Which, of course, didn’t prevent Lavrov from meeting Hamas leader (and a hardliner even in that group’s context) Khalid Mashal in Damascus, where he hangs out under Syrian regime protection and Iranian regime financing.
Memo to Quartet: Perhaps you should refuse to engage with Russia until it accepts previous Quartet agreements.
Not only did Lavrov meet Mashal but he, in effect, handed to the terrorist chieftain the keys to the dacha. Lavrov said: "It was the first very important step on the way to overcoming the present stagnation in the negotiations process."
In other words, according to Lavrov, it is Hamas—not Israel or the PA or the great powers—that’s in the driver’s seat. They have power of life or death (the latter being something they are particularly good at) over whether progress can be made.
Isn’t there some course you have to attend to become a foreign minister? Is no certificate required as a qualification for the job?
Showing a fine sense of evenhandedness, Lavrov said after the meeting:
“The two main aims are to stop Israel's current policy on the settlements and from the Palestinian side to rebuild and reunite the people."
In other words, the way you make peace is to smite Israel and help the Palestinians. And they wonder why Israel won’t accept them as mediator!
But it gets worse. When Lavrov says “reunite the people” he means that Fatah, the leading party of the PA, and Hamas should unite. This is probably the worst idea since the leaders of the early Soviet Union were having a party and after a few rounds of vodka someone said, “That Stalin guy seems very nice and considerate. Why don’t we make him our leader?”
Let me put it simply: to bring Hamas into the PA will not make Hamas more moderate, it would make the PA more extreme. You can wave goodbye to any hope of peace in our lifetimes—and I intend to be around for a while.
So is Lavrov and Russian policy really stupid? That’s the more comforting alternative. The more likely one is that Russia is increasingly aligned with Iran and Syria, viewing radical Islamist forces in the region as allies.
Moscow is already one of the main barriers to raising sanctions higher against Iran on the nuclear weapons’ program.
I wouldn't say that Russia wants Iran to have nuclear weapons but it certainly doesn't seem very bothered by that outcome. And it certainly appears that Russia wants Hizballah to become the key governmental force in Lebanon. It wants Hamas to take over leadership of the Palestinians. The idea is to sabotage U.S. policy and elevate Russian influence.
One would expect that the Russians, of all people, have a certain experience with groups following a rigid ideology which use it to justify mass murder. Hopefully, something has been learned from that little detour into Communism, there’s some relief that it’s over, and some revulsion toward organizations which think their total monopoly on truth gives them license to do horrible things.
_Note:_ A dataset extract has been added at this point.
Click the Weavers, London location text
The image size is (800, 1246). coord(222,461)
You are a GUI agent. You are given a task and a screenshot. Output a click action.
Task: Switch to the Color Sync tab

Of course, Russia is also a country which has already made a pact with the real Great Satan once before and found out where such things led.
On September 28, 1939, when signing the agreement to divide up Eastern Europe, Stalin told the German foreign minister:
“I know how much the German nation loves its Fuhrer; I should therefore like to drink to his health. The Soviet government takes the new pact very seriously. I guarantee on my word of honor that the Soviet Union would not betray its partner.”
Nineteen months later, however, the Germans betrayed their partner. On June 21, 1941, on receiving their declaration of war, Soviet Foreign Minister Molotov replied, “Surely we have not deserved this.”
One day, after Iran has nuclear weapons, the Islamists rule a much bigger chunk of the region, and both the revolutionaries own successes and their direct subversion inspire Russian counterparts into bloody rebellions against Moscow, Lavrov or his successor may get the chance to utter similar words.